This work addresses the computational bottleneck of the classic Lawler–Moore dynamic programming algorithm for parallel machine scheduling, whose runtime heavily depends on the total processing time $P$. By integrating additive combinatorics–inspired exchange arguments and a novel state-pruning mechanism, the authors reformulate the dynamic programming framework. The key insight is proving that, in any optimal schedule, the load difference across machines within any prefix is bounded by $4p_{\max}^2$, where $p_{\max}$ denotes the maximum job processing time. This bound enables a complexity shift from dependence on $P$ to dependence solely on $p_{\max}^2$. Consequently, the algorithm achieves runtimes of $O(p_{\max}^{2m-2}n)$ for objectives $\sum w_jC_j$ and $L_{\max}$, and $O(p_{\max}^{2m-2}Pn)$ for $\sum w_jU_j$. The approach significantly outperforms the original when $p_{\max}=o(\sqrt{P})$, and for the first time yields near-linear-time solutions when $p_{\max}=\text{polylog}(n)$.

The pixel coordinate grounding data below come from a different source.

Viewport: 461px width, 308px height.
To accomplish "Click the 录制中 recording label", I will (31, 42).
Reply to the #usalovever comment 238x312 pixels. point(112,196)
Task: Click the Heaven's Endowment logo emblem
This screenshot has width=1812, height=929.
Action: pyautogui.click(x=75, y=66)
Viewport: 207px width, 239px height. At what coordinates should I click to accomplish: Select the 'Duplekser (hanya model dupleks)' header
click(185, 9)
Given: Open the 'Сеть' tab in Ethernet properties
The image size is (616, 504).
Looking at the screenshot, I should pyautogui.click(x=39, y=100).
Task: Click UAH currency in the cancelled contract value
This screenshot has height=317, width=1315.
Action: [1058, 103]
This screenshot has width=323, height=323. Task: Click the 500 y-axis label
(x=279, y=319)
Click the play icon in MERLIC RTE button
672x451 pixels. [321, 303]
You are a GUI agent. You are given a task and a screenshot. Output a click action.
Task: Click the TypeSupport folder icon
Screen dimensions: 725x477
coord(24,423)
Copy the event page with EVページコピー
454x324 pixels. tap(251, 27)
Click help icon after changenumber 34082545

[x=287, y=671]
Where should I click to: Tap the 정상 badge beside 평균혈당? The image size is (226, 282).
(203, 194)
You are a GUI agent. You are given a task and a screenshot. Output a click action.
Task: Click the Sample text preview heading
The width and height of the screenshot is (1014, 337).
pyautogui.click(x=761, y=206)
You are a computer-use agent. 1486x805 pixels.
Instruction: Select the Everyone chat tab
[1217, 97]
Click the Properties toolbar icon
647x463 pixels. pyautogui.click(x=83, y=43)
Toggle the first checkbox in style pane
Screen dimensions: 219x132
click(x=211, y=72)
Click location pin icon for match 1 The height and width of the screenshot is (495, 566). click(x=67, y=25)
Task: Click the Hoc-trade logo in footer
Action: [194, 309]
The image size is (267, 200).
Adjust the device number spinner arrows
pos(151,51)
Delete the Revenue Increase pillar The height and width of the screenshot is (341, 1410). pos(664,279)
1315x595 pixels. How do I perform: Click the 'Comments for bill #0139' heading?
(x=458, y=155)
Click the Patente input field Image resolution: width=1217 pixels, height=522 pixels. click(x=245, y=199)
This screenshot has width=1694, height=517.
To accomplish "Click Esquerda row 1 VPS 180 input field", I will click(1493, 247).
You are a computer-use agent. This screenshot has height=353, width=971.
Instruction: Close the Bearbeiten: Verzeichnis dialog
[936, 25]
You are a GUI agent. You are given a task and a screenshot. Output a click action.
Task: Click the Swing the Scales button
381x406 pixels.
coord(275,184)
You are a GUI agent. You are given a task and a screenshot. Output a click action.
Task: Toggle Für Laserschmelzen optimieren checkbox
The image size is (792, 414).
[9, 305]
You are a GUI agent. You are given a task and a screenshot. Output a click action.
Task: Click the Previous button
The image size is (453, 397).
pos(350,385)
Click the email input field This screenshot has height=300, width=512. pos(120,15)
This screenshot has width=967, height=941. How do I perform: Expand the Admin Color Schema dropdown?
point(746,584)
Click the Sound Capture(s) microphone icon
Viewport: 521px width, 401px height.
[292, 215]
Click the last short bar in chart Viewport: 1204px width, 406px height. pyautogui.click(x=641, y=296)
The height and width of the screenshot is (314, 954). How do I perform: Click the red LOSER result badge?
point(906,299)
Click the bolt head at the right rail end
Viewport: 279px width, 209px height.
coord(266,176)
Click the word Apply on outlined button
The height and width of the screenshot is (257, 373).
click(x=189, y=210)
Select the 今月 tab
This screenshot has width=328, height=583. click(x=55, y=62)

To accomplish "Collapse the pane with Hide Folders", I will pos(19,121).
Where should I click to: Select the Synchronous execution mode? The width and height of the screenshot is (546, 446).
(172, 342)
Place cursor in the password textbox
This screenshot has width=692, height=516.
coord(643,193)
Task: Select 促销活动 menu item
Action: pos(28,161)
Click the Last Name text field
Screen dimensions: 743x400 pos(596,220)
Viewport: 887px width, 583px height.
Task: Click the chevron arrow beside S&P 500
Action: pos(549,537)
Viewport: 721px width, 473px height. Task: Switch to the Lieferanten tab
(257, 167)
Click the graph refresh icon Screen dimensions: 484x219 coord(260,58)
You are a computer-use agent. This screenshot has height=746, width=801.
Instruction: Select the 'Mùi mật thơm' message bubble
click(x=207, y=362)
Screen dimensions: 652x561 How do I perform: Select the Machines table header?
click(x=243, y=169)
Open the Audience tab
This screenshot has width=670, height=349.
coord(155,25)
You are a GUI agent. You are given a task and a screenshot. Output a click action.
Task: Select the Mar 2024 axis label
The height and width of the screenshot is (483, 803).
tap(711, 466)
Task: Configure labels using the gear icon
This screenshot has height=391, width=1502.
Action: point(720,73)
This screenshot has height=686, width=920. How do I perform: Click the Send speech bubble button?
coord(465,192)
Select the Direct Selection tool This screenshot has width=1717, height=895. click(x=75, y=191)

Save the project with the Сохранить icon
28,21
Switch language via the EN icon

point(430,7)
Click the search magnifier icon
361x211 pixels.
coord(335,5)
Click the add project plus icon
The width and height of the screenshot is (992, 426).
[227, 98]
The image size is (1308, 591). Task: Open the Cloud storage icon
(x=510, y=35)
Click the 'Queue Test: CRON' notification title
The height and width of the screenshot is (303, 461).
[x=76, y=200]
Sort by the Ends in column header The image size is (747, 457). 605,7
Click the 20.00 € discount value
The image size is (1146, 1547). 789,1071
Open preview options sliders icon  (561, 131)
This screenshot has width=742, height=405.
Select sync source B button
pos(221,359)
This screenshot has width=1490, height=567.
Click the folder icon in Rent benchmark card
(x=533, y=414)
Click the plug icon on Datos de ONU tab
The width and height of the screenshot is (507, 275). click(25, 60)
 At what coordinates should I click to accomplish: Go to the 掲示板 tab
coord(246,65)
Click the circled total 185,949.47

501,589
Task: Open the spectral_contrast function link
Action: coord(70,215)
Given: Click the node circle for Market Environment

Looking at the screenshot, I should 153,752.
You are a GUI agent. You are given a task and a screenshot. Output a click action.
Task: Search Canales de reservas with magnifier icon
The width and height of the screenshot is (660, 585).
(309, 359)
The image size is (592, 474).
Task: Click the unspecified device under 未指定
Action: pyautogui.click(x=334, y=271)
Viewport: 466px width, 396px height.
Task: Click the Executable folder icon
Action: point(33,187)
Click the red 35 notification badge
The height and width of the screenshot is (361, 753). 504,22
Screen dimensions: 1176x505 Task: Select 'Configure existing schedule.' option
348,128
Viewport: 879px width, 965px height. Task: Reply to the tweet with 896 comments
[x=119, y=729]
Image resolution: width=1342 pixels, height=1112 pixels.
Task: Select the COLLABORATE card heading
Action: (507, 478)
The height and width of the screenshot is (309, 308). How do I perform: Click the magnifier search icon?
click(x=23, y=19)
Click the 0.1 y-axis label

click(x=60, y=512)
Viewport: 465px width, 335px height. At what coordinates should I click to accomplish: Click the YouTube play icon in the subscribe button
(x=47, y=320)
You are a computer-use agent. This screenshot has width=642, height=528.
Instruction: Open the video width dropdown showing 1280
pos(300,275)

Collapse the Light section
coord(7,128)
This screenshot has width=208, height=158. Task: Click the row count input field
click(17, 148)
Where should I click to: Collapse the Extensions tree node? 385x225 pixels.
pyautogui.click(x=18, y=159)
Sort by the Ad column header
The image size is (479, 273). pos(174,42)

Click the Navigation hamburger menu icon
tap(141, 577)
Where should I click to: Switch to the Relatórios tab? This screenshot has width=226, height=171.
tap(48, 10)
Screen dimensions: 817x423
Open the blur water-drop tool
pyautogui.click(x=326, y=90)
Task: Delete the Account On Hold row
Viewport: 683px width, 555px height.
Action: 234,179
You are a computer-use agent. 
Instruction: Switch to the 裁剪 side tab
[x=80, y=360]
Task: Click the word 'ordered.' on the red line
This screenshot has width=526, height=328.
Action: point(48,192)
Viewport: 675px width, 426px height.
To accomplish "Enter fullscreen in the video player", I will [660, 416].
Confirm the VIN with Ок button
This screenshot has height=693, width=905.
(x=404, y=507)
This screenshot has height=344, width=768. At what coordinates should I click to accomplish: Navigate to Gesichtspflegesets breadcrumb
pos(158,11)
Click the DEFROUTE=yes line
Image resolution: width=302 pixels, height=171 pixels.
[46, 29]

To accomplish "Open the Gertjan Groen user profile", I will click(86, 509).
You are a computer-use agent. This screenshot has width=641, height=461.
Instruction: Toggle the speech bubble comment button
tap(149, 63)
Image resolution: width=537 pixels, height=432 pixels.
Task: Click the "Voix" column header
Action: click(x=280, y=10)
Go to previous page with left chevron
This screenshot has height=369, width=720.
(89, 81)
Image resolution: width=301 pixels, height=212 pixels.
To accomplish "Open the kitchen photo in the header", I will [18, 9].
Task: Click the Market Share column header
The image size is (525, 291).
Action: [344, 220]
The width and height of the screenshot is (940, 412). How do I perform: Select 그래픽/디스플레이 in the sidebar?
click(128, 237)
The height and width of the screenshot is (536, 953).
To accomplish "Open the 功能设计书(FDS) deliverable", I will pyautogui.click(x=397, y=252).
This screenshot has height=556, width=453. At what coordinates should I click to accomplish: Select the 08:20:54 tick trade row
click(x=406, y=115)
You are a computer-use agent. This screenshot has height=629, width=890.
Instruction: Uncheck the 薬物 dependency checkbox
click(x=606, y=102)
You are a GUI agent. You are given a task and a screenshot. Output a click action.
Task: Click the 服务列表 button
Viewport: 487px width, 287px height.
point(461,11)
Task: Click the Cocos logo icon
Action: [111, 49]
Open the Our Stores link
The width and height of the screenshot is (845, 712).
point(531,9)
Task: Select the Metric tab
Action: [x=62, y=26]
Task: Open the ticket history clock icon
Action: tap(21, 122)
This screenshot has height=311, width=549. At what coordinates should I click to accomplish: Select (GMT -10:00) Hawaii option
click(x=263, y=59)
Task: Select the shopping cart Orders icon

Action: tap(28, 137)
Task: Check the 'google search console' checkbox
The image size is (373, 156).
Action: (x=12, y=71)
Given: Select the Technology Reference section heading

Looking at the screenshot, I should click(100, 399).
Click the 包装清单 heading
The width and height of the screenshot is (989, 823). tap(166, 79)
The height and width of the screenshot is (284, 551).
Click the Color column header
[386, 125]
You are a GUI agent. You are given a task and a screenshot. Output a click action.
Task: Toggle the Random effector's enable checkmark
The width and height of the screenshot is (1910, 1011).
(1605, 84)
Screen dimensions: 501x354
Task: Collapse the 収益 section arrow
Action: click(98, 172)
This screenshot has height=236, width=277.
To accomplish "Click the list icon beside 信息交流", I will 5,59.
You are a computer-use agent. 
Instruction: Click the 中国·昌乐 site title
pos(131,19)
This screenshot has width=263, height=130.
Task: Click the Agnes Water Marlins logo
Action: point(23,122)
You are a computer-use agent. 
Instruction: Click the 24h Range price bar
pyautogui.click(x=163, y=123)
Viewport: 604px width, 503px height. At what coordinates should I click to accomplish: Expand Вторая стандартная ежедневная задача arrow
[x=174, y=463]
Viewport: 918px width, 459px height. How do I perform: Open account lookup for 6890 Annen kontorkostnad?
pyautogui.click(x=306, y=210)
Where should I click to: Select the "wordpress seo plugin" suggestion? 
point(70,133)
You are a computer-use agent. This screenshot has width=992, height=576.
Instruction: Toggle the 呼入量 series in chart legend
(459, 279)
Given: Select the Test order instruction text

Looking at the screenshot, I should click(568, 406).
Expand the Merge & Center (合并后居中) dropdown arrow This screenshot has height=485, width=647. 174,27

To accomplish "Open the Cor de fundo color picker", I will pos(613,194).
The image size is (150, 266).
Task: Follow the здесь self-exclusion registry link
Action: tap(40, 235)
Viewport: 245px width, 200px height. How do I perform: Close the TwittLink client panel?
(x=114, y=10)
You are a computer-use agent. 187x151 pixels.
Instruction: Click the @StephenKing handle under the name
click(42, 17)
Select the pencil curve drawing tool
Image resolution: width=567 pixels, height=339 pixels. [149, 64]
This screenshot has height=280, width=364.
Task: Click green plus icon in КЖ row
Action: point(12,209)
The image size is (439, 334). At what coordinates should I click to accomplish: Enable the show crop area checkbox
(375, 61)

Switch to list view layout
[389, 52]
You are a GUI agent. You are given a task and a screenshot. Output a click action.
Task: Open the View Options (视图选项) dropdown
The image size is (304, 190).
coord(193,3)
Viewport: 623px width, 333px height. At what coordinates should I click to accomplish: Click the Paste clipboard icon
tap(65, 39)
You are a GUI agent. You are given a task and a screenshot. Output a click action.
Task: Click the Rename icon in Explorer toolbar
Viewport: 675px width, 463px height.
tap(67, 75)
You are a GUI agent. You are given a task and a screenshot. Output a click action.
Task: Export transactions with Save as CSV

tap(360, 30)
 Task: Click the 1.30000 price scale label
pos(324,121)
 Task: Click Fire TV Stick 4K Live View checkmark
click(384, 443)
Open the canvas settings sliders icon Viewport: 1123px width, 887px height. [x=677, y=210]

The Lawler-Moore dynamic programming framework is a classical tool in scheduling on parallel machines. It applies when the objective is regular, i.e. monotone in job completion times, and each machine follows a fixed priority order such as Smith's Rule or Jackson's Rule. For the basic objectives $Pm||\sum w_jC_j$, $Pm||L_{\max}$, and $Pm||\sum w_jU_j$, it gives running times $O(P^{m-1}n)$, $O(P^{m-1}n)$, and $O(P^mn)$, respectively, where $P$ is the total processing time. Recent SETH-based lower bounds indicate that the dependence on $P$ is essentially optimal, but they do not rule out improved dependence on the maximum processing time $p_{\max}$. We give the first major speedup of the Lawler-Moore recurrence. Our main ingredients are a new state-pruning method and a swapping argument based on an additive-combinatorial lemma. We prove that, whenever this swap does not increase the objective value, there exists an optimal schedule in which, for every prefix of jobs, the load difference between any two machines is at most $4p_{\max}^2$. This lets us prune redundant states throughout the dynamic program, replacing the dependence on $P$ by a dependence on $p_{\max}^2$. We show that the swap is non-increasing for all three objectives above. Hence $Pm||\sum w_jC_j$ and $Pm||L_{\max}$ admit algorithms with running time $O(p_{\max}^{2m-2}n)$, while $Pm||\sum w_jU_j$ can be solved in time $O(p_{\max}^{2m-2}Pn)\le O(p_{\max}^{2m-1}n^2)$. These bounds strictly improve the original Lawler-Moore runtimes whenever $p_{\max}=o(\sqrt{P})$. In particular, for $Pm||\sum w_jC_j$ and $Pm||L_{\max}$, we obtain the first near-linear-time algorithms when processing times are polylogarithmic in $n$.